_What this task involves_
A single number is all that's needed: how many lines in the data contain the string "computer".

_Records for this task_
--- START ---

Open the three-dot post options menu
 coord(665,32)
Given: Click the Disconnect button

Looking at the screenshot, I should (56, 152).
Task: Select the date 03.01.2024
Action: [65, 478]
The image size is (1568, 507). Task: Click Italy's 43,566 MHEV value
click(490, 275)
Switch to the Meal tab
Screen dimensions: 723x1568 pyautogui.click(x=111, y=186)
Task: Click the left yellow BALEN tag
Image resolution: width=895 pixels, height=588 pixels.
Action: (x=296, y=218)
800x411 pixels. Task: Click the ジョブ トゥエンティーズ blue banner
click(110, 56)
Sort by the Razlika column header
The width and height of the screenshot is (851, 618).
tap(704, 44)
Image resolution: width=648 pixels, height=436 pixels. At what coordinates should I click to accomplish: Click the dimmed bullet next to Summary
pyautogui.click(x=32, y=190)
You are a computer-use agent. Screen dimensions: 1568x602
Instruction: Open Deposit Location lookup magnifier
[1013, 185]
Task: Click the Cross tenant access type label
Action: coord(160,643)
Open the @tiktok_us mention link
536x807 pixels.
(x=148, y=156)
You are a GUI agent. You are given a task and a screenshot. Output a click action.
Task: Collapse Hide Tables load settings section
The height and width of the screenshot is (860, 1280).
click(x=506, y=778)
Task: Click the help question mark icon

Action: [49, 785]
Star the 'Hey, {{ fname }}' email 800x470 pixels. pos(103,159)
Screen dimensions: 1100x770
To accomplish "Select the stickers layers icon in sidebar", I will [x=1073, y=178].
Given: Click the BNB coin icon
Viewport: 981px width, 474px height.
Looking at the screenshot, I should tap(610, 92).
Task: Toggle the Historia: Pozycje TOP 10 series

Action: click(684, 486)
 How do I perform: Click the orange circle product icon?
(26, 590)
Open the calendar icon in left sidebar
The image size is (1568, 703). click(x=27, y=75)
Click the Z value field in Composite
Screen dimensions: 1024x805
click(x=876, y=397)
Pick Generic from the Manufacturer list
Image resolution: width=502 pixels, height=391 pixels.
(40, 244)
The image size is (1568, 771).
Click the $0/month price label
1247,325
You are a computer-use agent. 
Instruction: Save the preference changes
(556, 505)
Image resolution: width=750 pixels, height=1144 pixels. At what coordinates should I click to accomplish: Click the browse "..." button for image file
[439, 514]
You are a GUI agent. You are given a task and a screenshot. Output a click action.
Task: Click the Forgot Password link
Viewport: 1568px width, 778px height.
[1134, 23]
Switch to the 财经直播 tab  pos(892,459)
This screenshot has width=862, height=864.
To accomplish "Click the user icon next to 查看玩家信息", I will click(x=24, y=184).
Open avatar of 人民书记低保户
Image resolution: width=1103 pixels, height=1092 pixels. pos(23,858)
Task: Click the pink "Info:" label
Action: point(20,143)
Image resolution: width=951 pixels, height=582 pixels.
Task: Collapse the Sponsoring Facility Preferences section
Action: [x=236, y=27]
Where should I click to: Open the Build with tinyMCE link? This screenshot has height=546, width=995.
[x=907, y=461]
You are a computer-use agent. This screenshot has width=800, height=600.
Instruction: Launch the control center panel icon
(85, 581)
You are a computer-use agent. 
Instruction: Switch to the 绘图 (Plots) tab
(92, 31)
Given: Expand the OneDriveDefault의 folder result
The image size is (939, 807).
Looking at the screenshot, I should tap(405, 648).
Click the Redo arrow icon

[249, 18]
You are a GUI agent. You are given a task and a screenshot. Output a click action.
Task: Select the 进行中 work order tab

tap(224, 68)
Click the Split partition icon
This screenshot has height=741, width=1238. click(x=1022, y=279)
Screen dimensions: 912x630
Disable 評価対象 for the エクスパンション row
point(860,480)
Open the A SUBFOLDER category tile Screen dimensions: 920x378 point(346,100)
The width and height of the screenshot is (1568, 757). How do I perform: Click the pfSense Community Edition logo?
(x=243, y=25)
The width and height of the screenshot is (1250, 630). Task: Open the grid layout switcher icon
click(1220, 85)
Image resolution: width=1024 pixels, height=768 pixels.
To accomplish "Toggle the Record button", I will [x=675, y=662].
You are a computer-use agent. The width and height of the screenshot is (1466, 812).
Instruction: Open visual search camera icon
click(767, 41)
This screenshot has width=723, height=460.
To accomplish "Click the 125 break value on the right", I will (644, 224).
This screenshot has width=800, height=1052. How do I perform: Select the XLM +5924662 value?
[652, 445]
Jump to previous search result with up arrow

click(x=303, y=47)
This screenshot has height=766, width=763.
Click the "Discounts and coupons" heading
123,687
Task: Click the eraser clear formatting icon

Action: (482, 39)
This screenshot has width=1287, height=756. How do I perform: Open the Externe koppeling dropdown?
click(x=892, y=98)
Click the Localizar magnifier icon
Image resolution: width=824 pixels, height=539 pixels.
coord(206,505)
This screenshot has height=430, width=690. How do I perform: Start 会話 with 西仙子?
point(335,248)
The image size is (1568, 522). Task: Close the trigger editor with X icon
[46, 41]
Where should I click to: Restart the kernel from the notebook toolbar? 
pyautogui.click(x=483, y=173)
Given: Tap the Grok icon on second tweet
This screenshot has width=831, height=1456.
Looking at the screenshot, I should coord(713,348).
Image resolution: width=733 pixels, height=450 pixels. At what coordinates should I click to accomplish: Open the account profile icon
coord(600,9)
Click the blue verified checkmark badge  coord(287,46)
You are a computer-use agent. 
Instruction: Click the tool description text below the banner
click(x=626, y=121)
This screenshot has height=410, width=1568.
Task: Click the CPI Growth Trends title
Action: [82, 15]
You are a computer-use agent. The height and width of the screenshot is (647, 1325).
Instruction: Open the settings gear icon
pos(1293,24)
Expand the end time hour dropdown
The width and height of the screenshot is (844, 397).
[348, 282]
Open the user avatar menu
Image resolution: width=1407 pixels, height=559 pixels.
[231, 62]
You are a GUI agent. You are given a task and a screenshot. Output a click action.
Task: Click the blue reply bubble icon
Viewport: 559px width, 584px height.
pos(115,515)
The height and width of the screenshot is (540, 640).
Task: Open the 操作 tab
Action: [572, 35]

--- END ---

_Written answer_
7